Apart from some more off-topic posts (GNOME vs. KDE, MacOS is the only real thing, etc.) on the Pro-Linux board the reactions were quite similar with those main points:
- Don’t make it a KDE 4.0! People rely on a stable desktop…
- This looks interesting and cool! GNOME really needed some revamp…
- Hmm, I cannot see why this is better than now – do we need it?
The rest of the comments are mostly based on misunderstandings (heise writes that “Zeitgeinst” will replace Nautilus which is simply untrue). Funny enough though, quite a lot of people comment that they liked our little steps in 2.x a lot which most sums up with point 1. These was much less critism than I expected actually and instead people applaud us for the work in the past years.
Of course this is no representative review about user comments, it is just a small limited summary (only German, people who are really interested in computing). In the end I think we seem to do well, but should mind the three points raised: Make it stable, make it cool, make it useful!
3. April 2009 at 1:46
I’m by no means an ordinary user, but I was expecting to see something about desktop-wide integration via dbus so as to make it easier to integrate various components and therefore make the system as a whole better.
(Then again, I’d also like to see Evolution go away in favour of “just an email client”, “just a contacts manager”, etc.)
3. April 2009 at 3:05
The first point seems to be the most common one I see from actual Gnome users, which is understandable – KDE4 was a big step forward, but also a very disruptive one, both for users and for developers.
Fortunately, what I’ve read so far on the Gnome 3 plans are fairly reassuring, in that much of it seems to remain evolutionary in nature – old APIs are being deprecated and removed, but code targeting current Gnome should continue to work with 3.0. So once released, it should be a lot more stable than KDE4 was, since the underlying changes aren’t anywhere near as severe.

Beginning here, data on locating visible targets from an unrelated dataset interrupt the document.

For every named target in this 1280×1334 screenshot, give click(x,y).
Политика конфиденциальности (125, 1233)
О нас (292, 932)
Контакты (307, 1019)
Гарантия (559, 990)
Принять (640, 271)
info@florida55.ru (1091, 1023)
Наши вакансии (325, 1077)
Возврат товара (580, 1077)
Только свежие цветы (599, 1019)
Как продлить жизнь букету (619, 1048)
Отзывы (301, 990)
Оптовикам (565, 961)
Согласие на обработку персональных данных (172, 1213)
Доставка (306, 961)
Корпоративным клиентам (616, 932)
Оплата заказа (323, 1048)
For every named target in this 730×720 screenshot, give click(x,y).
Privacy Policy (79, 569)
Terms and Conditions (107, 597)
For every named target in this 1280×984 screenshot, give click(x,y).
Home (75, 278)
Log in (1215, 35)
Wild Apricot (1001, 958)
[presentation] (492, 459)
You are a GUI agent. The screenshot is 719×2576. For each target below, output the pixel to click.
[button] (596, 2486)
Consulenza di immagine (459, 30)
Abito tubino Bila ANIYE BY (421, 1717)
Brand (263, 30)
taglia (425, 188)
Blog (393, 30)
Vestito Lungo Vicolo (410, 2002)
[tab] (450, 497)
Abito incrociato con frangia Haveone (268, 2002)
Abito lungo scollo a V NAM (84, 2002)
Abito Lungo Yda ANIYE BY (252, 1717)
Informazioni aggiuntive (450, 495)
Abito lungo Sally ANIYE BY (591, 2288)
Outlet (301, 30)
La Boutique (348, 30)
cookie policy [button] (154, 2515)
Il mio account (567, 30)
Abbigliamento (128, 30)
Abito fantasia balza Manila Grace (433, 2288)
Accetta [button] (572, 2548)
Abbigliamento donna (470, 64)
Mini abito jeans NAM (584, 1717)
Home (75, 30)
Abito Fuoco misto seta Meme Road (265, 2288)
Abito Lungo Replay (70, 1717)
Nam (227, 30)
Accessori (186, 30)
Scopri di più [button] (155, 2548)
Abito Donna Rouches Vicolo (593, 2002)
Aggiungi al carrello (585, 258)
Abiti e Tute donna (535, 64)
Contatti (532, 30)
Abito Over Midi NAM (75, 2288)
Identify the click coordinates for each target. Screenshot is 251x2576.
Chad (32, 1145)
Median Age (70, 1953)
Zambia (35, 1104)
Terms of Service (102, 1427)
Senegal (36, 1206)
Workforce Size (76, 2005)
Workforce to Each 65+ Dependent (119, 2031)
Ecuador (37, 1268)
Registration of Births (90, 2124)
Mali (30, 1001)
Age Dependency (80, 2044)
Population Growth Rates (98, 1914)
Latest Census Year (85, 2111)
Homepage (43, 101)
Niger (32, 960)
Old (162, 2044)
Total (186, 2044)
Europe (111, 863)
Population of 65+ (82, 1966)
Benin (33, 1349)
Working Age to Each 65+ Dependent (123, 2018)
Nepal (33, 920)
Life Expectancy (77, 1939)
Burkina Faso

As for UI, I’ve not looked closely enough at the new shell to really appreciate what’s changing there, but I’ll certainly be keeping an eye on progress over the next year…
3. April 2009 at 8:21
Can please someone tell the Zeitgeist guys that it’s a bad idea to show all your warez in a public screencast? Esspecially when your tool is about to become a part of GNOME. It can become a PR nightmare and it’s very unprofessional. It makes GNOME look like being “clicked together” by some not-too-smart highschool kids.
3. April 2009 at 9:30
I agree with 1 and 2, but not the last one, I can definitely see a good reason to evolve.